The Resolution Foundation think tank, which focuses on low to middle-income households, said the increase for 18 to 20-year-olds was "unnecessarily big" and could make it harder for people in that age group to find a job.

"These steep increases risk causing more harm than good if they put firms off hiring and push up NEET [not in education, employment or training] rates."

How much is the minimum wage going up by?

  • The minimum wage for over-21s, known as the National Living Wage, will rise by 4.1%. For someone working full-time (37.5 hours a week), that equates to £900 more a year to £24,784.50.

  • The minimum wage for 18 to 20-year-olds known as the National Minimum Wage will go up by 8.5%. For someone that age working 20 hours a week, this would be £21,157.50. The government has said it wants to phase out a separate band for this age group, and establish a single rate for all adults

  • 16 and 17-year-olds and apprentices will see their minimum wage increase by 6%

Katherine Chapman, director of the Living Wage Foundation which recommends a higher voluntary hourly rate of pay, said the rise still fell short of covering the cost of living.

"The real living wage is currently £13.45 in the UK with a higher rate of £14.80 in London."

Ms Chapman said 16,000 employers had already committed to going beyond the legally required minimum.

But the Trades Union Congress (TUC) said phasing out the separate rate for 18 to 20 year olds was "absolutely the right call".

"With living costs stubbornly high, an above-inflation pay rise will make a real difference to the lowest-paid," said TUC General Secretary Paul Nowak added.

"Young workers have bills like everyone else and deserve a fair day's pay for a fair day's work. It's right they see a larger rise as youth rates are phased out."

Cost to businesses

Kate Nicholls, the chair of UK Hospitality, a trade body which represents more than 700 companies and 123,000 venues in the hospitality industry, called on the chancellor to reduce the industry's tax burden "if businesses are expected to sustain this level of annual wage increase".

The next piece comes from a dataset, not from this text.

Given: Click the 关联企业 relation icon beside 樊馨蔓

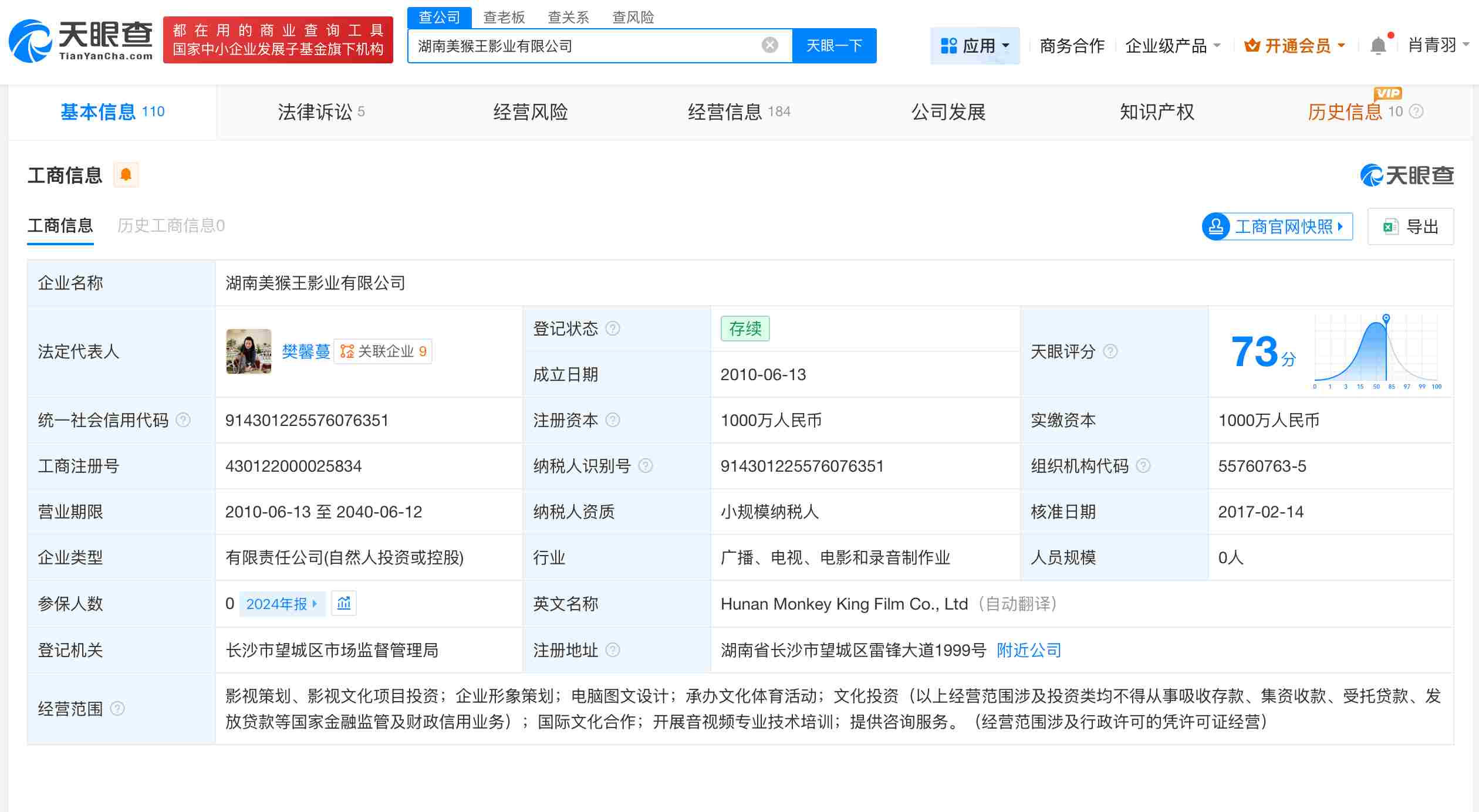Looking at the screenshot, I should (346, 351).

"Hospitality businesses have reached their limit of absorbing seemingly endless additional costs. They will simply all be passed through to the consumer, ultimately fuelling inflation."

Jane Gratton, deputy director of public policy at the British Chambers of Commerce, added every above-inflation wage increase "leads to higher business costs, lower investment and fewer opportunities for individuals".

"There's a limit to how much additional cost employers can bear without something having to give," she said.

The chair of the Low Pay Commission, Philippa Stroud, said it had considered the effect a raise would have on employers.

Baroness Stroud, a Conservative peer, said: "In our discussions this year with workers and employers alike, it has been clear that no one is having an easy time."